The following press release was published by the American Academy of Pediatrics:
ROSEMONT, Ill. (Nov. 5, 2019) — One-third of psoriasis cases begin in the pediatric years, and onset is most common during adolescence for the chronic, multisystem, inflammatory skin disease that causes the skin to develop new skin cells too rapidly. That’s why the American Academy of Dermatology (AAD) and the National Psoriasis Foundation (NPF) are releasing guidelines to help ensure that pediatric psoriasis patients receive the best possible treatment and care.
The joint AAD/NPF ‘Guidelines of Care for the Management and Treatment of Psoriasis in Pediatric Patients,’ published today in the Journal of the American Academy of Dermatology, outline best practices for treatment of the disease in this vulnerable population. Developed by board-certified dermatologists, the guidelines are based on the most up-to-date scientific evidence for managing the disease.

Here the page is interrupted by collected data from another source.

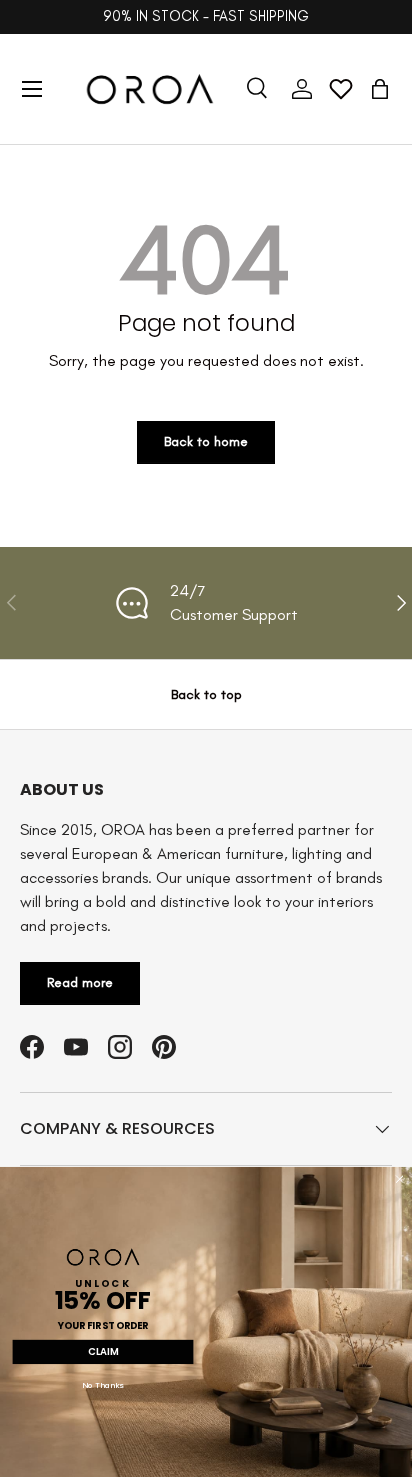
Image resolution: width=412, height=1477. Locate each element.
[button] (380, 89)
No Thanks (102, 1385)
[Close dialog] (399, 1179)
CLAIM (103, 1352)
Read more (80, 982)
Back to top (206, 694)
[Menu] (32, 89)
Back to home (206, 441)
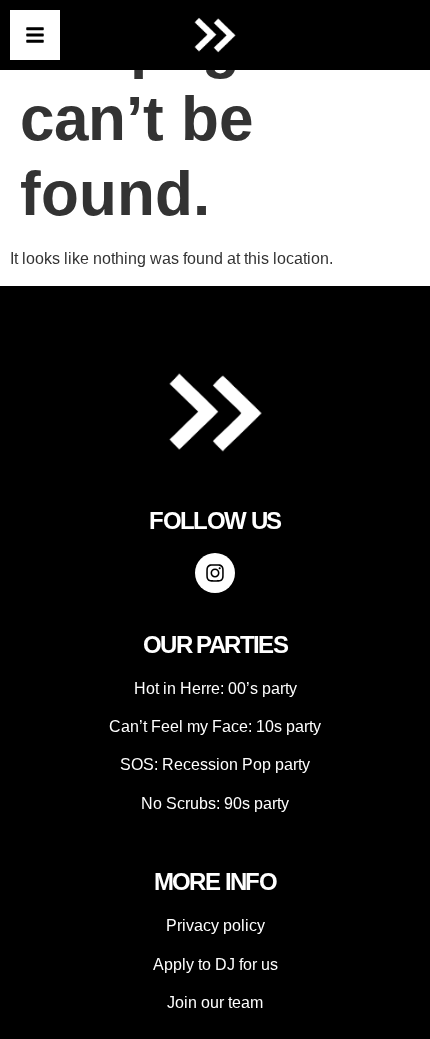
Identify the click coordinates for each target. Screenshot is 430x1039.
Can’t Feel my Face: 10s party (215, 726)
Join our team (215, 1002)
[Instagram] (215, 573)
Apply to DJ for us (215, 964)
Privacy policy (215, 925)
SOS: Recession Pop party (215, 764)
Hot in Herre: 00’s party (215, 688)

Because psoriasis can increase a person’s risk of developing certain diseases, like diabetes, the new guidelines address some of those comorbidities in young people:
- The link between obesity and psoriasis is greater for children than adults.
- There may be a link between type 1 diabetes and psoriasis, as insulin resistance in children with psoriasis is estimated to be approximately twice that of children without the condition.
- Inflammatory bowel disease is three to four times more common in pediatric psoriasis patients than in kids who don’t have psoriasis.
- Unlike adult psoriasis patients there’s not enough evidence to support a relationship between psoriasis and heart disease in young patients, though experts recommend that children with psoriasis undergo appropriate cardiovascular screening, regardless.